Les membres du CIO ont bien été sensibilisés à ces questions. Mais ça ne les a pas empêché de voter pour Pékin.
swissinfo: Et la question de l’environnement?
J-L C: Elle a aussi été abordée. La pollution à Pékin était déjà un problème connu. Mais là aussi, les membres du CIO ont passé outre.
C’est d’ailleurs toujours pareil avec le CIO. Quand on soulève un problème, il répond que l’attribution des Jeux permettra d’améliorer la situation.
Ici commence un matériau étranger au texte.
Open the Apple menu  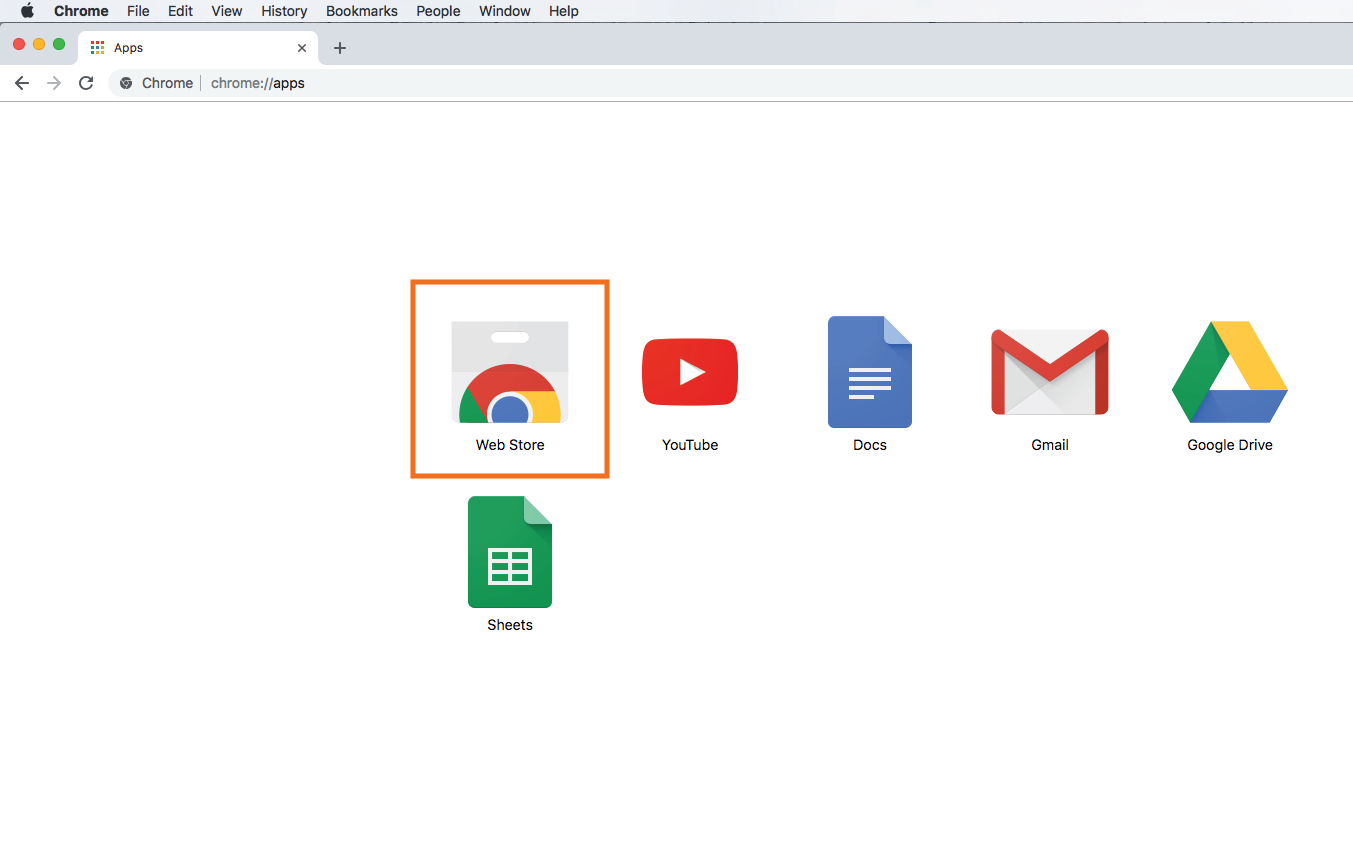coord(27,11)
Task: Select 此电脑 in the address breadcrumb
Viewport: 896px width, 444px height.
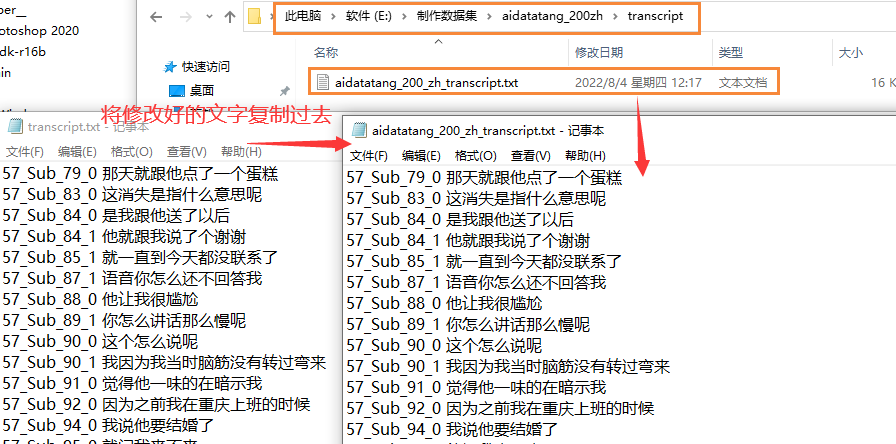Action: [306, 17]
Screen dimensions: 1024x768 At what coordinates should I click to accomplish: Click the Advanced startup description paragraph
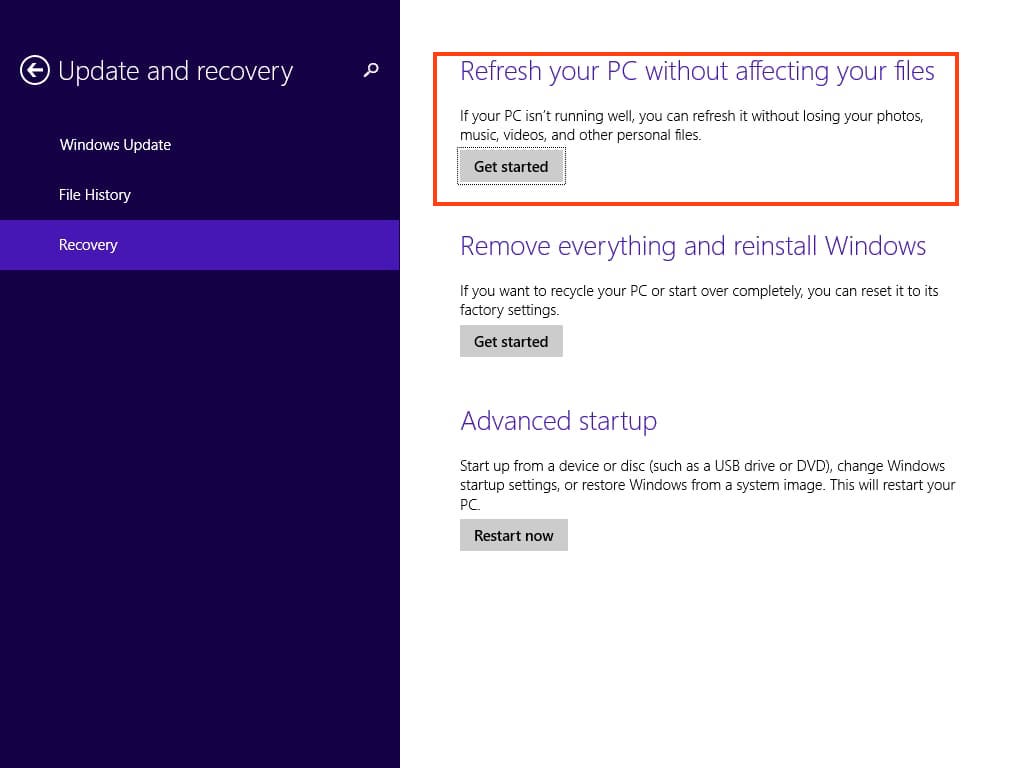pos(707,485)
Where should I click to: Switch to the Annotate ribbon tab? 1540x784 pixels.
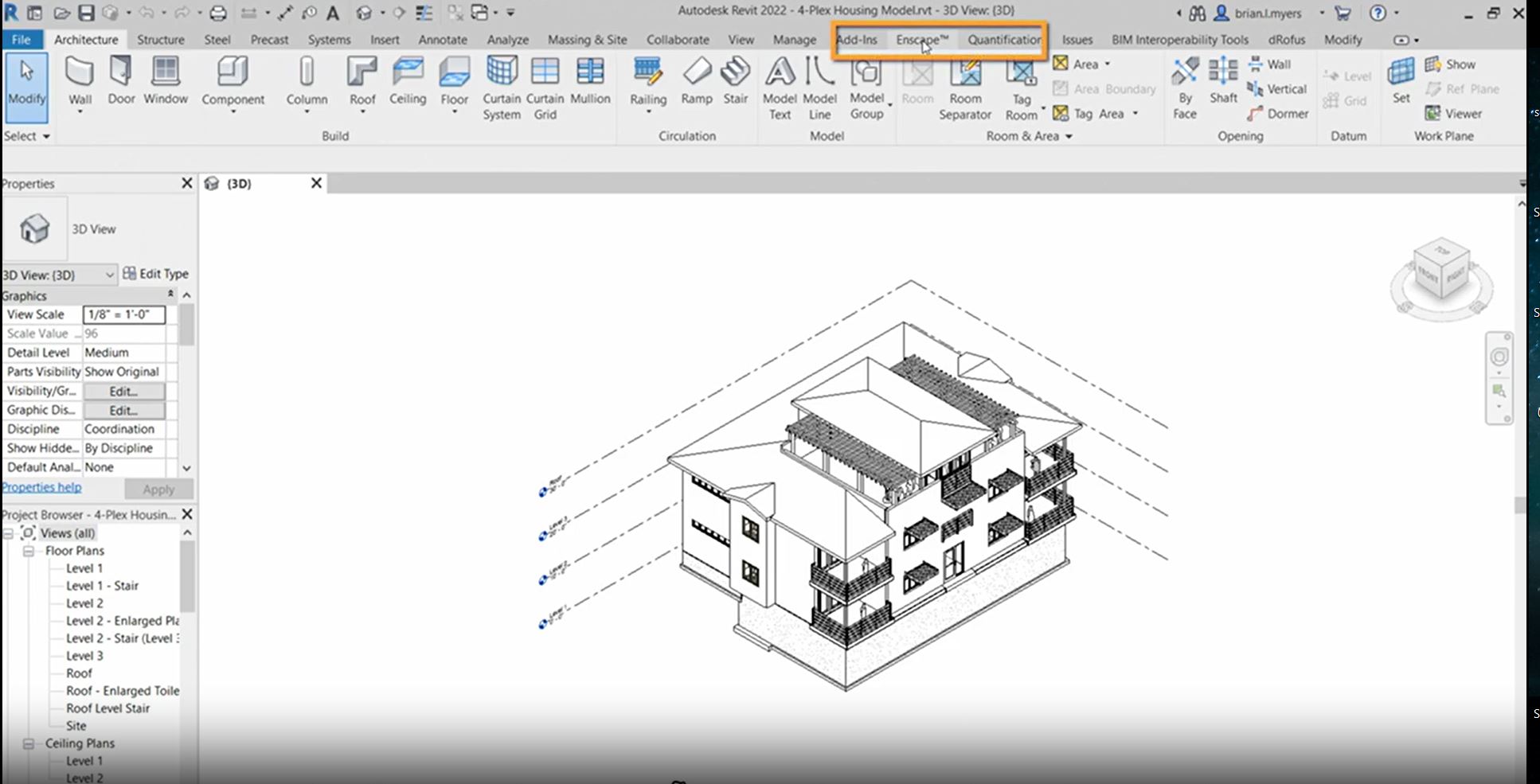(x=443, y=39)
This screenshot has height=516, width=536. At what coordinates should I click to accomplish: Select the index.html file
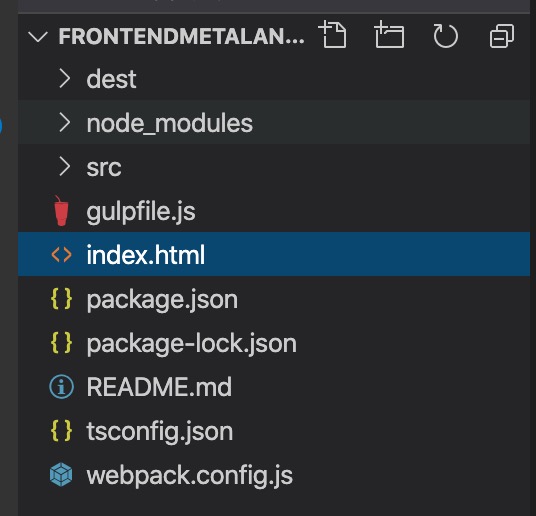(x=274, y=254)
Et après coup, le CIO se défend en affirmant que les Jeux ne peuvent pas tout résoudre.
De fait, le vrai but du CIO, c’est de donner les Jeux à la ville où lui et le mouvement olympique brilleront le plus.
swissinfo: Vu d’aujourd’hui, le CIO a-t-il fait le bon choix, selon vous?
J-L C: Il a sans doute fait le bon choix. Les préparatifs se déroulent plutôt bien. Mais ça peut déraper à tous moments. La Chine a pris d’énormes risques en voulant organiser ces jeux. Le pouvoir chinois était d’ailleurs partagé sur l’opportunité de cette candidature. Et s’il y a le moindre incident, ce sera une perte de face pour la Chine.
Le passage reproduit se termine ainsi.